(Supplied material begins)

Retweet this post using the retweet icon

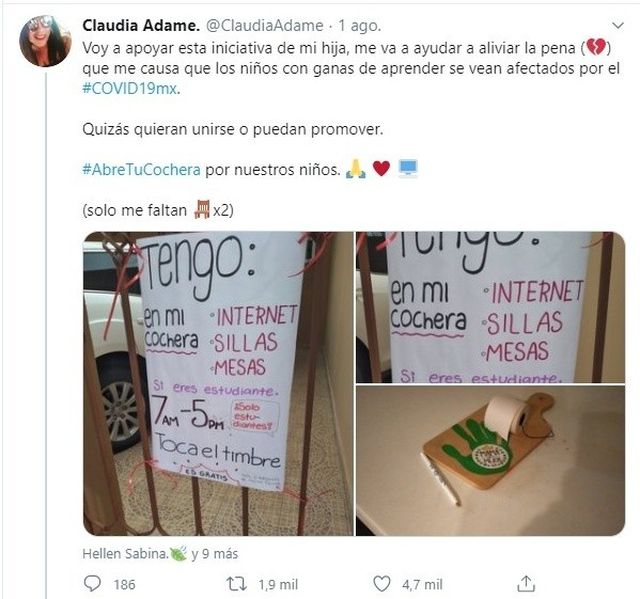pos(237,584)
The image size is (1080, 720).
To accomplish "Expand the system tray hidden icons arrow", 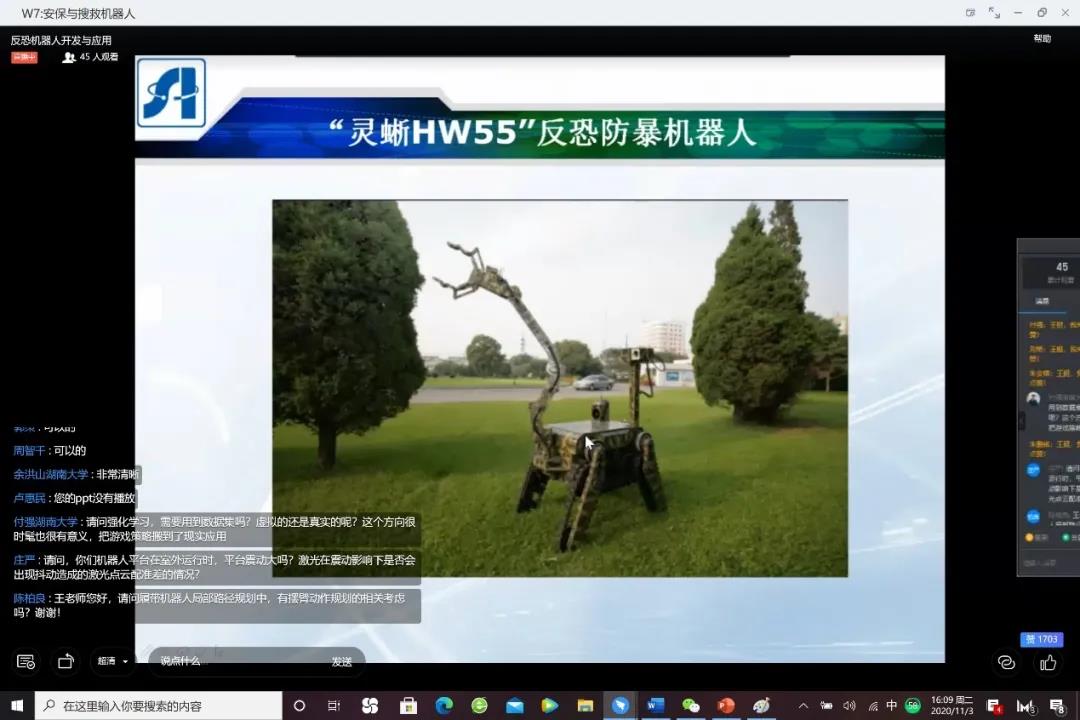I will coord(803,706).
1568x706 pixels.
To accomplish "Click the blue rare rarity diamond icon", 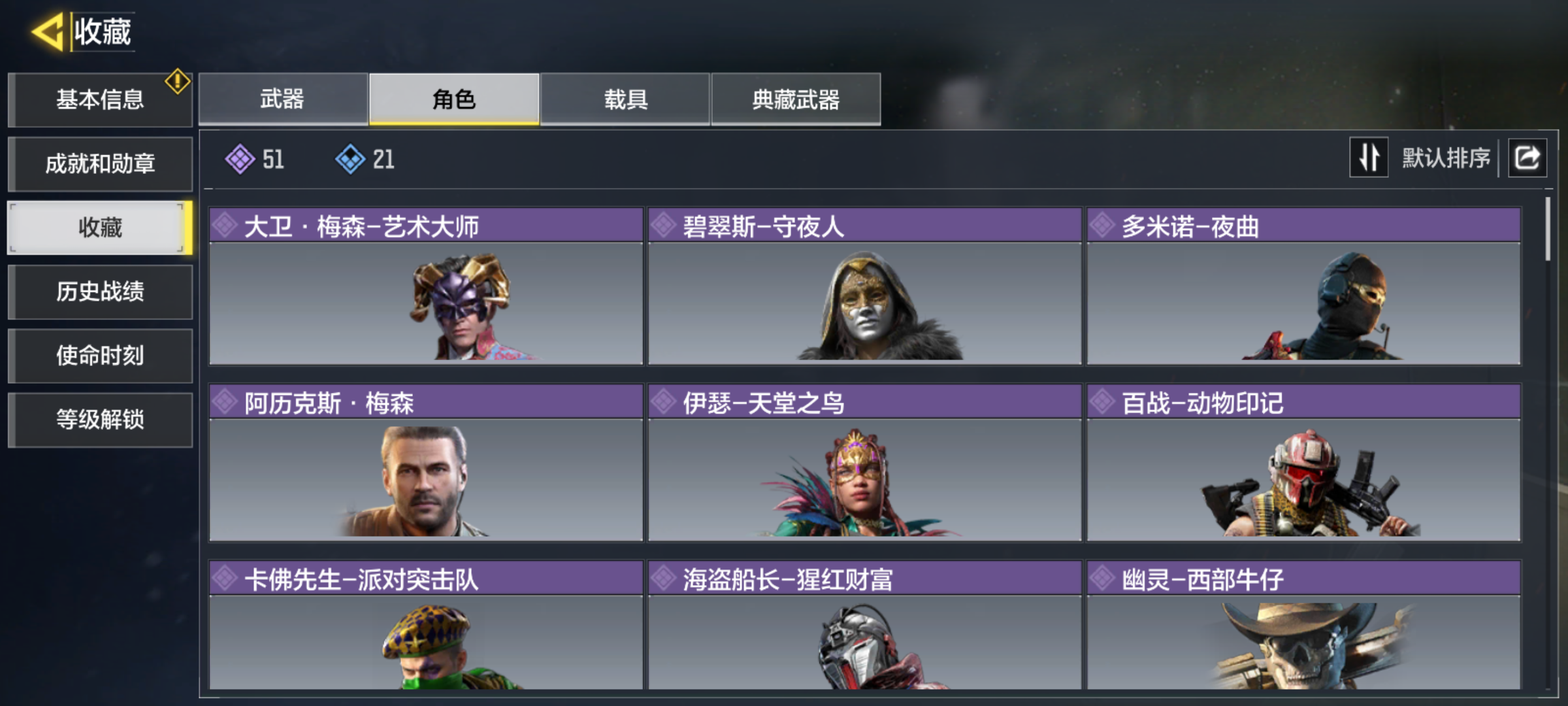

(Supplied material ends)

What is required - Everything from the line with "1568x706 pixels." through the last line of the listing should be retyped exactly, with both end lines kept and the pictures left out.

Answer section -
1568x706 pixels.
To accomplish "Click the blue rare rarity diamond icon", 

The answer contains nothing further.